One thing my epilepsy has taught me, however, is that other people are my allies, not my enemies. As a precaution, I’ve started sharing the fact that I have epilepsy with my students at the beginning of the term. I provide them with safety instructions and allow them the opportunity to ask any questions. This is a very vulnerable experience for me—I worry that I’ll lose my students’ respect or that I’ll seem less capable as an instructor. I usually hide behind self-deprecating humor, informing my students that hopefully all my epilepsy will mean for them is a cancelled class or two. This spring, however, when I asked if my students had any questions, one of them raised her hand. She informed me that her little brother had epilepsy, and she wanted to know if it would be okay if, in the event of a seizure, she rolled me on my side and stayed with me until the ambulance arrived.

While I was focused on avoiding the embarrassment of admitting what I considered a weakness, she was thinking about the ways that she could help me through it. While it’s true that I am not my disability, it also turns out that I am not my abilities either. I am neither my failures or my successes. If one day I wake up on the floor of my classroom, staring up into the faces of my students, it won’t matter that I have a master’s degree or a published novel. I won’t be able to hide my vulnerability behind sarcasm or humor or a really clean house, and as much as that prospect scares me, I am learning that it is our challenging experiences and shared vulnerability that breaks down our walls, illuminates our similarities, connects us to the people around us, and, ultimately, reminds us that we are not alone.

One day, I might be the person helping someone up off the floor, and when I do, I won’t look at them with judgement or disdain or even pity, but rather with the same compassion, love, and humility of those who have helped me.

Today you have an opportunity to provide a service to people who will, no doubt, meet you with gratitude.
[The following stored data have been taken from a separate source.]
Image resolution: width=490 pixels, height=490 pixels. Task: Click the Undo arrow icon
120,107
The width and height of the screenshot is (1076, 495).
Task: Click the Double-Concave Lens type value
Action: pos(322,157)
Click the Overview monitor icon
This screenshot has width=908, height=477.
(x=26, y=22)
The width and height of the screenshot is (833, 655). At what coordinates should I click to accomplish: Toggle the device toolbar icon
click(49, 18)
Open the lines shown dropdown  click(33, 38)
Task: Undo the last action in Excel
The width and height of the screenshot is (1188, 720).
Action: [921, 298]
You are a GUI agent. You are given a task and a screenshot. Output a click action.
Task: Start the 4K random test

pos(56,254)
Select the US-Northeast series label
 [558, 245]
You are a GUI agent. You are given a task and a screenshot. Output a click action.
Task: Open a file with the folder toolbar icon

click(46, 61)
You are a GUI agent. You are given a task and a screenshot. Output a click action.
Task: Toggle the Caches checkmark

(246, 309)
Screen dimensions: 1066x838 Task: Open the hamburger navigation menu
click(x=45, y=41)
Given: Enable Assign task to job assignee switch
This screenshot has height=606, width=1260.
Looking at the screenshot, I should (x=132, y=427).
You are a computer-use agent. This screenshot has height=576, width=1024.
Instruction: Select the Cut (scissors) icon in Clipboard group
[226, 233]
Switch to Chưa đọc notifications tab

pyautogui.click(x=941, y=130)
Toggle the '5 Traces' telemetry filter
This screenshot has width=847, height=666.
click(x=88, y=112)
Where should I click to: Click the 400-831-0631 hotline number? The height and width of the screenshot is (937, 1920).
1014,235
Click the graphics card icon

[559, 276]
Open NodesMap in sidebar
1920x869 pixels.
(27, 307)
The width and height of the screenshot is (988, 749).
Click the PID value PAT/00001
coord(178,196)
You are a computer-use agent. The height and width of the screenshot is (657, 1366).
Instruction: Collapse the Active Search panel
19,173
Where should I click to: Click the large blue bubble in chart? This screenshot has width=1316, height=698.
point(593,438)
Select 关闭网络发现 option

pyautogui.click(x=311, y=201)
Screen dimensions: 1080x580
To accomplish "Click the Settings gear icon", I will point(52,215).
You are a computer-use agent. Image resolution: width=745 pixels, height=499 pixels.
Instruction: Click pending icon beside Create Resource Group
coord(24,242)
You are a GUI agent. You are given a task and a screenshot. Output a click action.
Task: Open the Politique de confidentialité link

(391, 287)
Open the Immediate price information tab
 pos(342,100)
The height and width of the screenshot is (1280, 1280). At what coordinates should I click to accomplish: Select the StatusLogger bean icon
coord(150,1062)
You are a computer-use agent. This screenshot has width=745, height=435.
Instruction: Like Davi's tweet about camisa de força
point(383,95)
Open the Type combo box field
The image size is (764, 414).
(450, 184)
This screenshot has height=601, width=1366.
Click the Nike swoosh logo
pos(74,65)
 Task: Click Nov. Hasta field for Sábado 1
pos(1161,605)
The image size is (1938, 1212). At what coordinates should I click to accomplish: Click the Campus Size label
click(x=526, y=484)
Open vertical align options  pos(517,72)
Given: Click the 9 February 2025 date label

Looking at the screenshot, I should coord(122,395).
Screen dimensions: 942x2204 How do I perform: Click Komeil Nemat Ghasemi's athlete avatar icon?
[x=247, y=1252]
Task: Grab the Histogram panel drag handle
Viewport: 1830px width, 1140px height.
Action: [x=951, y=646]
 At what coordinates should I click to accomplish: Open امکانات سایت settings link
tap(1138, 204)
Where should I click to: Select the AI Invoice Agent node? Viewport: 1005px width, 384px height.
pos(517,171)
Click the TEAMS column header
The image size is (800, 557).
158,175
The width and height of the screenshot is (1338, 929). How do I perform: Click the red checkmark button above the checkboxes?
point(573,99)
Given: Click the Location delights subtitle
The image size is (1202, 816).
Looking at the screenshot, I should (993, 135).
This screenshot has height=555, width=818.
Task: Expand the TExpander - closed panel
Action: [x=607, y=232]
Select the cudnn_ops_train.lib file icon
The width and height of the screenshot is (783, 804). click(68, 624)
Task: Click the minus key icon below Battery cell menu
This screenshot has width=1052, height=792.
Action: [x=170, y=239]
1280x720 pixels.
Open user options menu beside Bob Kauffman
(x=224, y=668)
And I can promise you that there will also come a day when people will show up on your doorstep with cookies, flowers, and hedge-clippers. And when that happens, you will feel both gratitude and shame. Because no matter how much we want life to be like a train that we hop on with a specific destination in mind, it is far more like a sailboat that will inevitably get knocked around by a few rough waves. But in being vulnerable and honest about our struggles and in showing up to those who need us with a humble heart, we are helping each other steer.